# PSI variable speed conversion kit for harbor freight lathe



## BenDupre (Jan 23, 2017)

So i picked up this conversion kit from Penn State Industries. It does not state specifically in the literature that it fits my Harbor Freight 10×18 lathe but I think it is compatible. Has anyone fit one onto the HF lathe? Does it just bolt on or is there anythin more complicated?

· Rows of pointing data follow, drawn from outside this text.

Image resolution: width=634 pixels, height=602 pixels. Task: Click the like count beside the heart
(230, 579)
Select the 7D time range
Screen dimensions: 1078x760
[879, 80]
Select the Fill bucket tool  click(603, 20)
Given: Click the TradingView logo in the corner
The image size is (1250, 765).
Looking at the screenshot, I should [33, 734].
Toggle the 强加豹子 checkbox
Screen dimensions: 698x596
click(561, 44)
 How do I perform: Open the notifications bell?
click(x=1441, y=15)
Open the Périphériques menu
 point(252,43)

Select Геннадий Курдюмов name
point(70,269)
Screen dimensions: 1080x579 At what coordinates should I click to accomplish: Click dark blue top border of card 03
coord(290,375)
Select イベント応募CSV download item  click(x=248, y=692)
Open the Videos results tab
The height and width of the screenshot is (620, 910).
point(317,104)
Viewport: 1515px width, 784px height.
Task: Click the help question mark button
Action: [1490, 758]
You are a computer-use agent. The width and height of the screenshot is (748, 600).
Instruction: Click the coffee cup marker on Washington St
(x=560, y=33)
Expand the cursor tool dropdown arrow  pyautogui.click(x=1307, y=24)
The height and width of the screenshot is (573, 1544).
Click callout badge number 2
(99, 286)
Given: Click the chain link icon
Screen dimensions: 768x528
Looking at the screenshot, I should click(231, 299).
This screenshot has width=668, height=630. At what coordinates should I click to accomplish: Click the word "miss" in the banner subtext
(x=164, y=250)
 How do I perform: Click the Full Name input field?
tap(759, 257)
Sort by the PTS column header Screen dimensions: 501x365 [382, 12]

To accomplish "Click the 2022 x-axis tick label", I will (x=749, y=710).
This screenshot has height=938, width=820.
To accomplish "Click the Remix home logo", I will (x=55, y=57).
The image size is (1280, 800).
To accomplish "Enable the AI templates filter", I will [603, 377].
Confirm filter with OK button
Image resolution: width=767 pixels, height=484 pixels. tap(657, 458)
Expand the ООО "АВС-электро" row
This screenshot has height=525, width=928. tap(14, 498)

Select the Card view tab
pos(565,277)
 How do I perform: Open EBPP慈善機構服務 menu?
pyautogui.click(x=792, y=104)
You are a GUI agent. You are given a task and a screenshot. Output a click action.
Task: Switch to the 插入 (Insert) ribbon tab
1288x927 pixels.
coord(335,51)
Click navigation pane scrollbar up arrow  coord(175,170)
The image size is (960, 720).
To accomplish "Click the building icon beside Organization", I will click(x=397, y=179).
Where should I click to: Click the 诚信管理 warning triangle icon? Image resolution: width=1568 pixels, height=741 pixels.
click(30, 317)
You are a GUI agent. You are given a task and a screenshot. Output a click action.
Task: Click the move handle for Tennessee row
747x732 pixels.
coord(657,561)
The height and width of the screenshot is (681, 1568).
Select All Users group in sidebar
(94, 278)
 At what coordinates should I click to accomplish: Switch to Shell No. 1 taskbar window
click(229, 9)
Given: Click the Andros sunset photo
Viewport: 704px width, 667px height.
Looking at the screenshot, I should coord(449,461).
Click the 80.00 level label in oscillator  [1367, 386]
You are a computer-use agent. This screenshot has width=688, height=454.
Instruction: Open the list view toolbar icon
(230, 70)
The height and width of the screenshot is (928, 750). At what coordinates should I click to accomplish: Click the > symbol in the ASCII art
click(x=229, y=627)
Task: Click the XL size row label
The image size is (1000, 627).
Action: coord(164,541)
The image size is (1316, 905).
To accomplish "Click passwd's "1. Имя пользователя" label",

Any comments on operation? Power? The motor appears to be quite smaller.

Could use advice. 
Thanks!


----------



## magaoitin (Oct 20, 2015)

I was looking at this for my Jet, but haven't bitten the bullet yet. If you look at the customer reviews on the PSI website about 1/4 of the 60 reviews state that it bolted right up to their HF 10×18's.


----------



## BenDupre (Jan 23, 2017)

Jeff, thanks. I read some of the Q/A s and got the idea that it was compatible. A couple of them said they used it on thier Rockler Excelsior lathe which is the same as the HF I am pretty sure. How similar is your Jet to the HF?

BTW if you are considering, you can get 10% off right now.


----------



## magaoitin (Oct 20, 2015)

They look nearly identical, apart from the on off switch. I have the Jet JWL-1220.

That added 10% off is what is tempting me right now.


----------



## doubleDD (Oct 21, 2012)

I can only say I thought I saw someone here buy this for there HF lathe. Hope it works out for you. It would sure upgrade your lathe.


----------